I generally suspect that there is a great deal of mystery surrounding Timing Direction, There should be a great effort to demystify that lack of view. When production for TV animation was first being organized, it was clear that people who had a great deal of experience actually animating or assistant animating, were the very talents needed to communicate to outsourced animation studios exactly what was required in terms of the artwork that should be produced. How many drawings and where and when in the time-line of the show they needed to be done, was a critical skill. Overseas studios could only project costs based on the count of how many drawings were likely to be needed and the domestic studios needed to maintain creative control over their properties. After all, these were the very properties and projects that were representing the studios and what they brought to the screen. Their reputations were invested in a quality product and that meant that experienced and talented people here were called upon to contribute to the process in a major way.
Over the years many Executives, Producers and Production people have lost the knowledge or foresight of what Animation Timing Direction contributes to the process. This is the point that the writing, design, voice talents, and the storyboard talents are supposed to come together into the final package to be delivered to the sub-contractor overseas….. with the expectation that the creative control has remained with the “parent” studio. Too often there are parts of the production process that have inexperienced or under qualified people in important decision making positions. Their lack of confidence in their own knowledge that they have hired the right creative people for the task at hand or their misguided desire to make creative changes that, while are seemingly incidental and of little or no cost to the budget or the schedule, have an extraordinary “domino” effect that compromises everything.
Another subject: (though not too far afield) Neither Editors or Storyboard Artists who have no animation experience should be “slugging” these productions (assembling a “Quick Time Movie” of the Episodes). Too often these Quick Times are done because there is someone in the production pipeline who cannot read a storyboard or understand that “too long or too short” on a panel in the Quick Time is more about communicating information to the artists and animators who will execute the work and not for someone who can not understand the real application of these Quick Times……a production tool and not an entertainment tool.

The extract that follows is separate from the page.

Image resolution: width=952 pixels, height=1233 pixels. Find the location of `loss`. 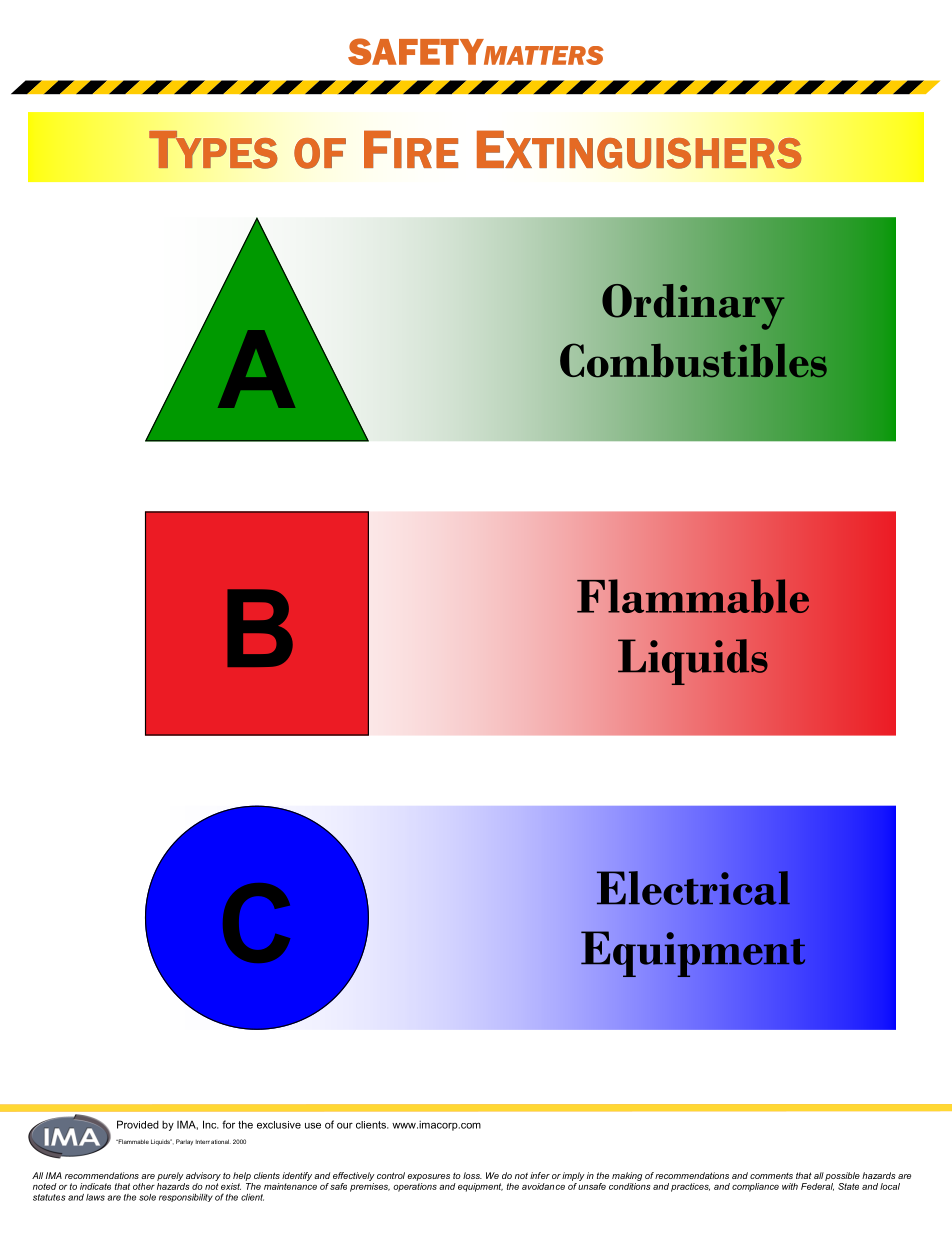

loss is located at coordinates (472, 1175).
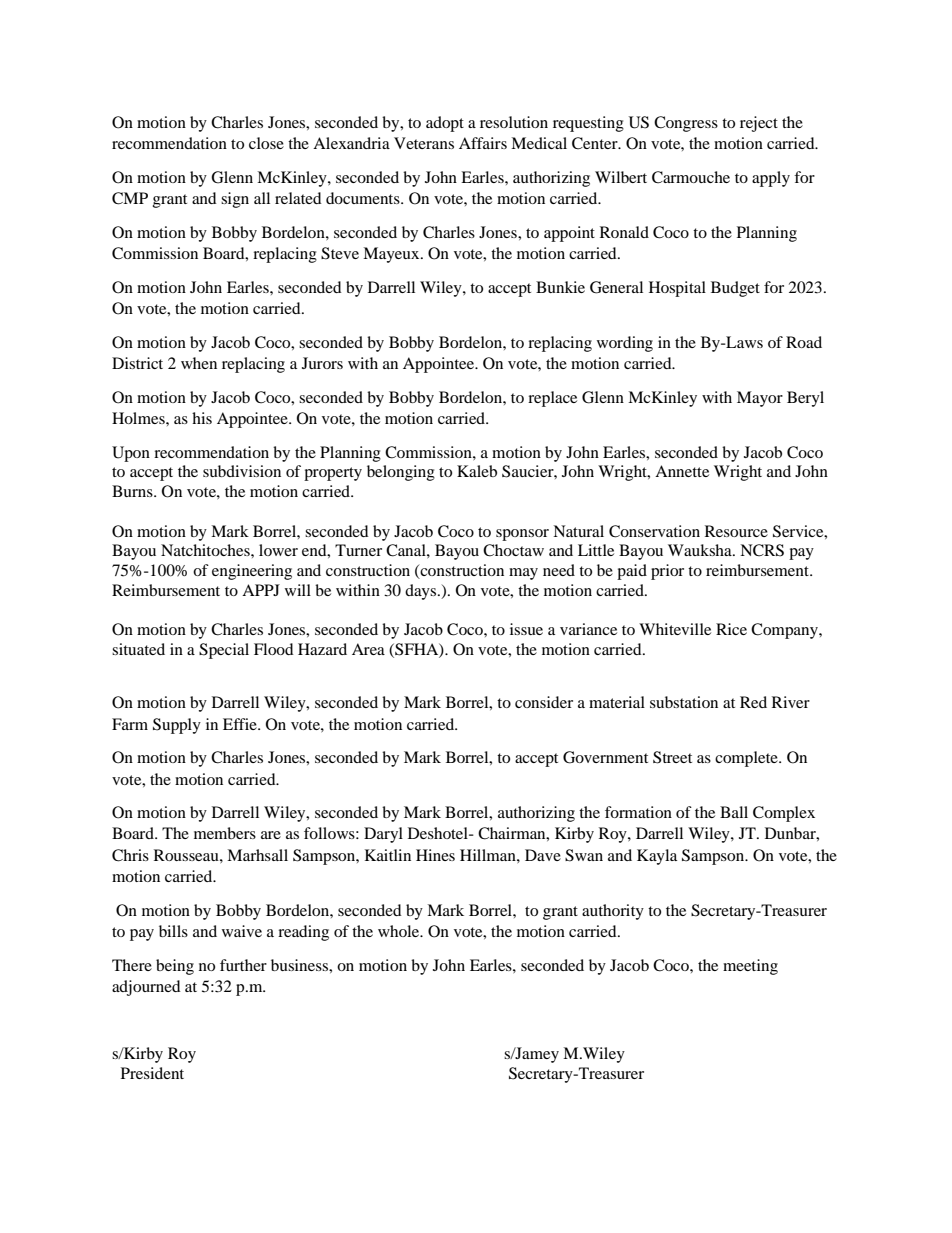 The height and width of the screenshot is (1233, 952). What do you see at coordinates (225, 833) in the screenshot?
I see `members` at bounding box center [225, 833].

I’m sure that far too much of a production budget is spent on making these movies “pretty” and not the production tools they should be. As an Animation Timing Director I have frequently encountered scenes that are too long or too short. The “cutting” rhythm of a scene or sequences are awkward and often are contrary to the particular style of movement of any given character or “acting” moment. Slugging should be done by an Animation Timing Director ….. the editorial time saved in man hours will actually reduce that line-item cost and save the production money. We are all interested in reasonable costs for production. After all, if a show costs too much none of us work on it again because it is canceled…….
Key here is REASONABLE COSTS….. and they are based on a clear understanding of what is required of the process and the REASONABLE amount of time allocated to do those things. At any point when some part of the pipeline is delayed it cannot be expected that some other part will be required to make up that delay without increased costs or compromised production quality.